TASK TO COMPLETE> Skip every picture, and output exactly the lines starting at the one with "How do I perform: Click" and running through the last line of the material below.

---+---

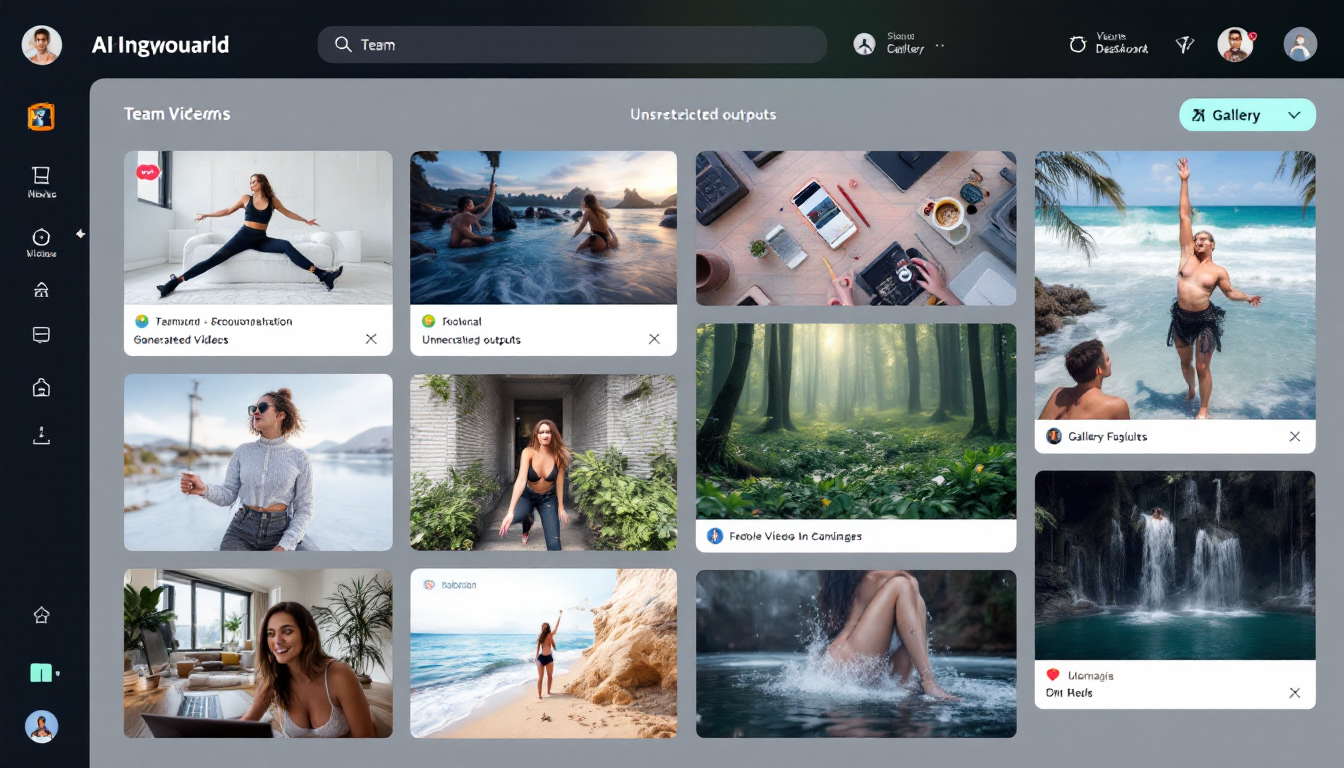Open the Videos camera icon in sidebar

pos(41,238)
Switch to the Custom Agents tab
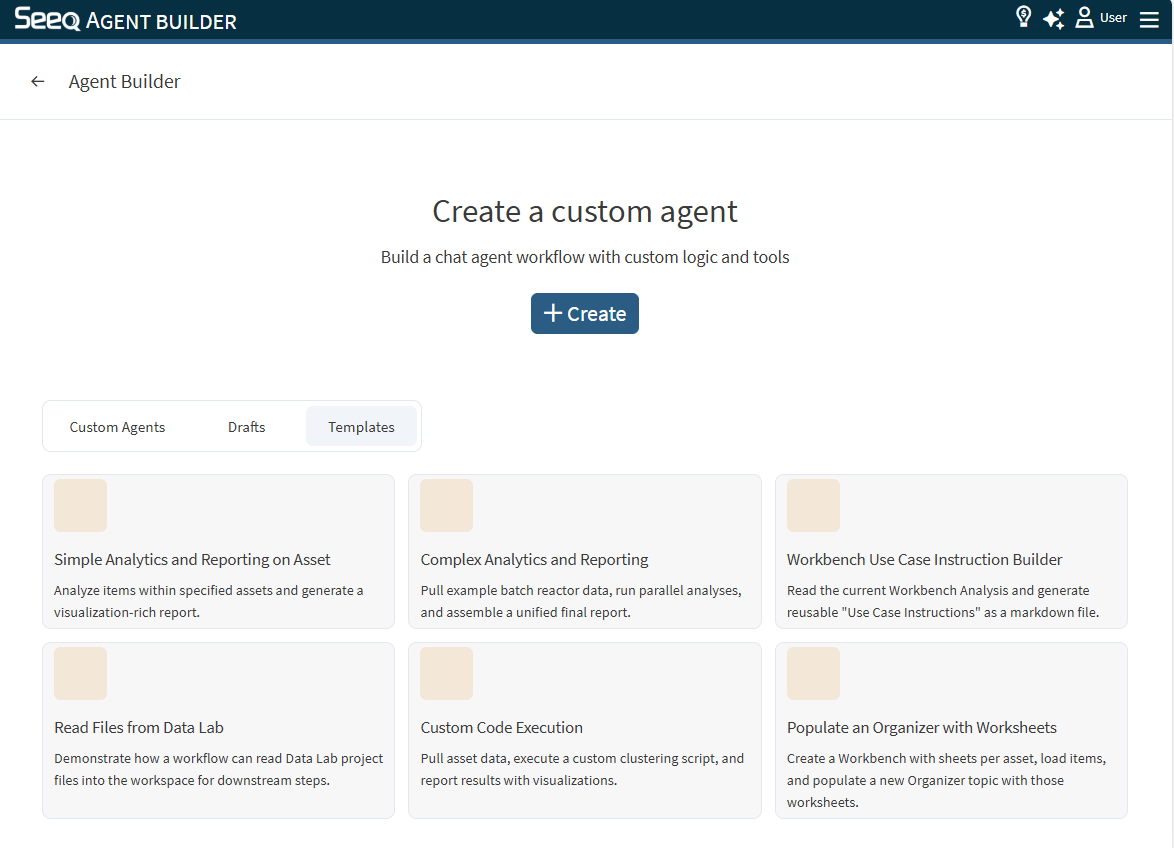Image resolution: width=1174 pixels, height=848 pixels. 117,427
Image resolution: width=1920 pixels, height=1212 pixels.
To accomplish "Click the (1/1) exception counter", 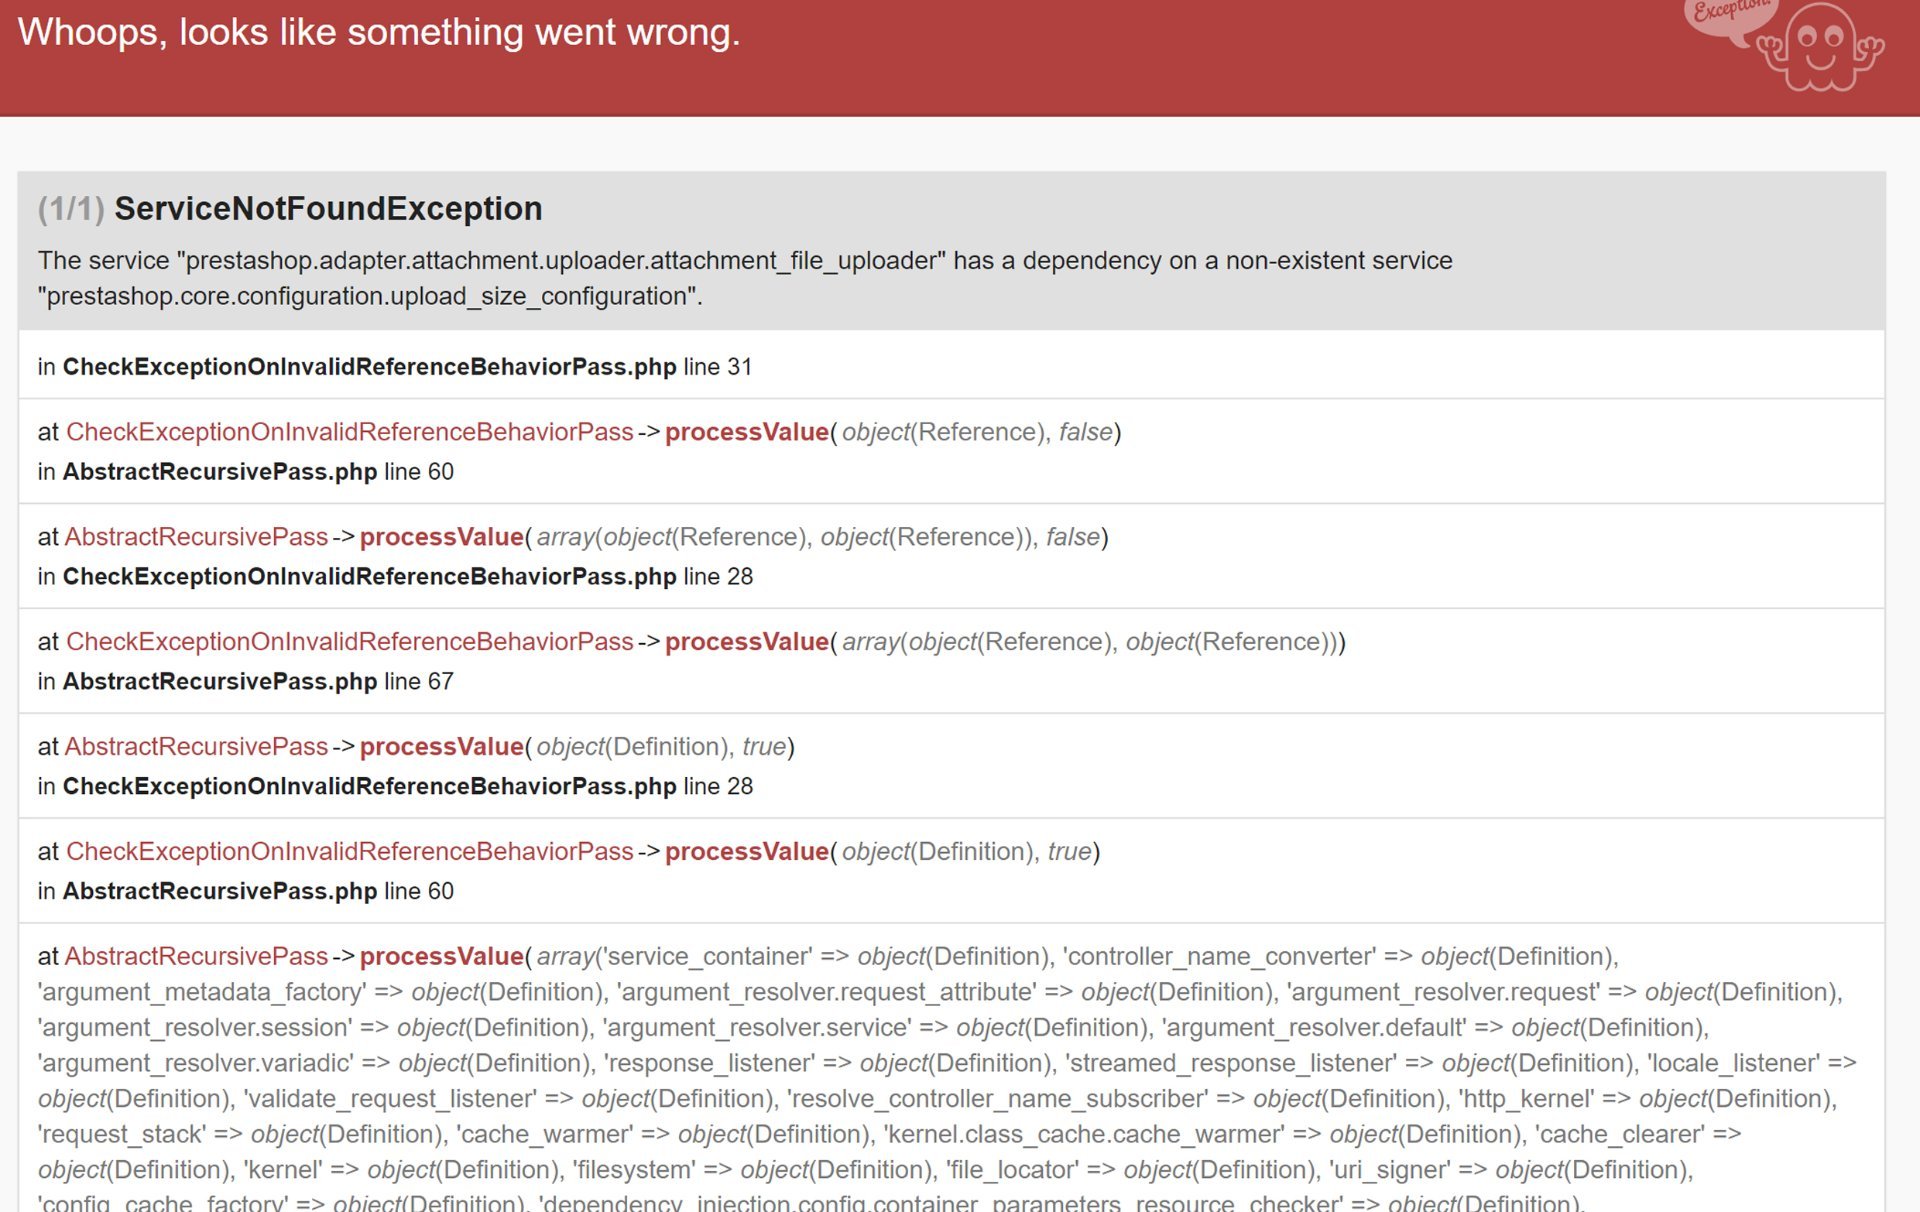I will 71,208.
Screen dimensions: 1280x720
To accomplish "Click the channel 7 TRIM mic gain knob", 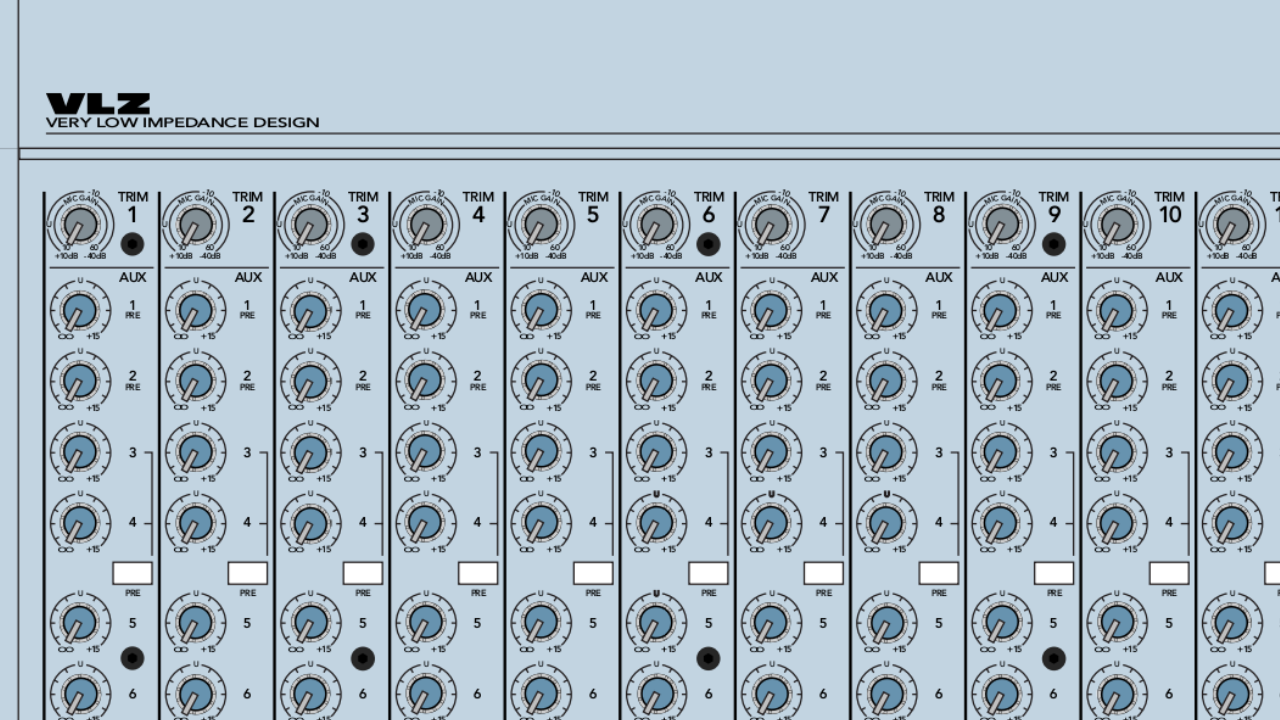I will (771, 223).
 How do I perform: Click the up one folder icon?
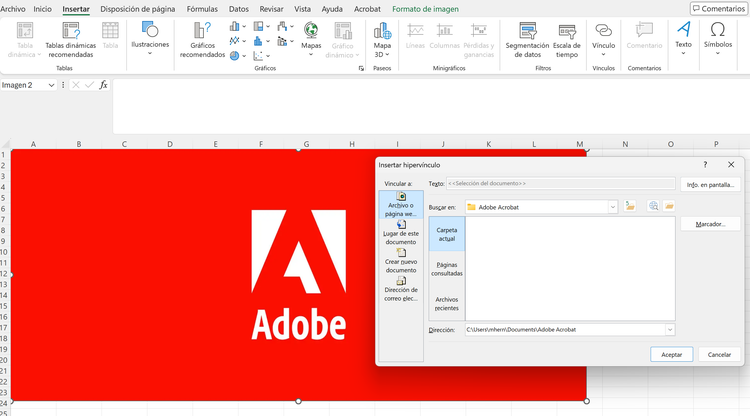coord(630,206)
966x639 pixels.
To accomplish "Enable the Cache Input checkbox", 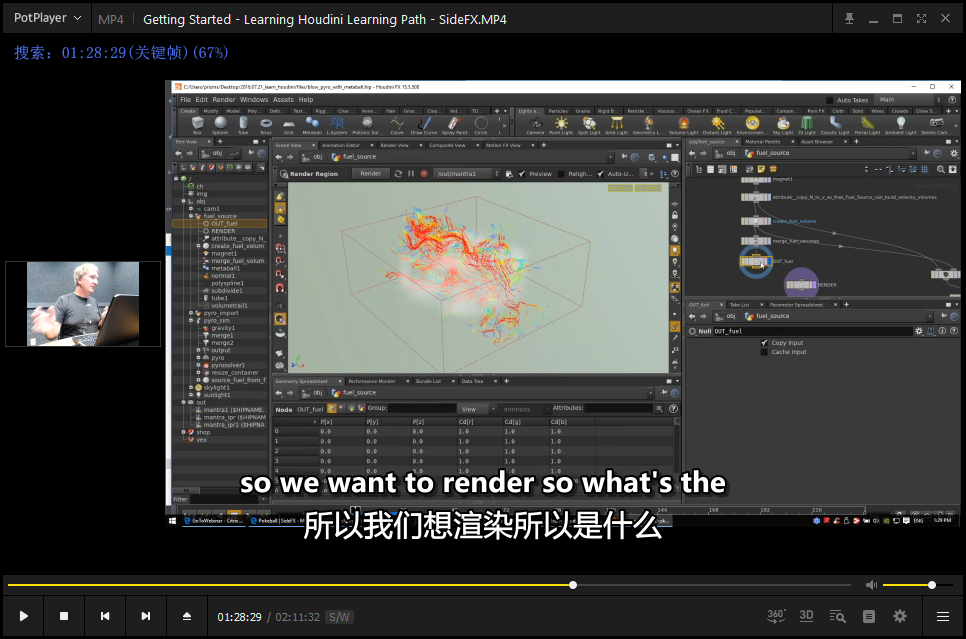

---+---

TASK RESPONSE>
 How do I perform: Click the up one folder icon?
coord(630,206)
966x639 pixels.
To accomplish "Enable the Cache Input checkbox", 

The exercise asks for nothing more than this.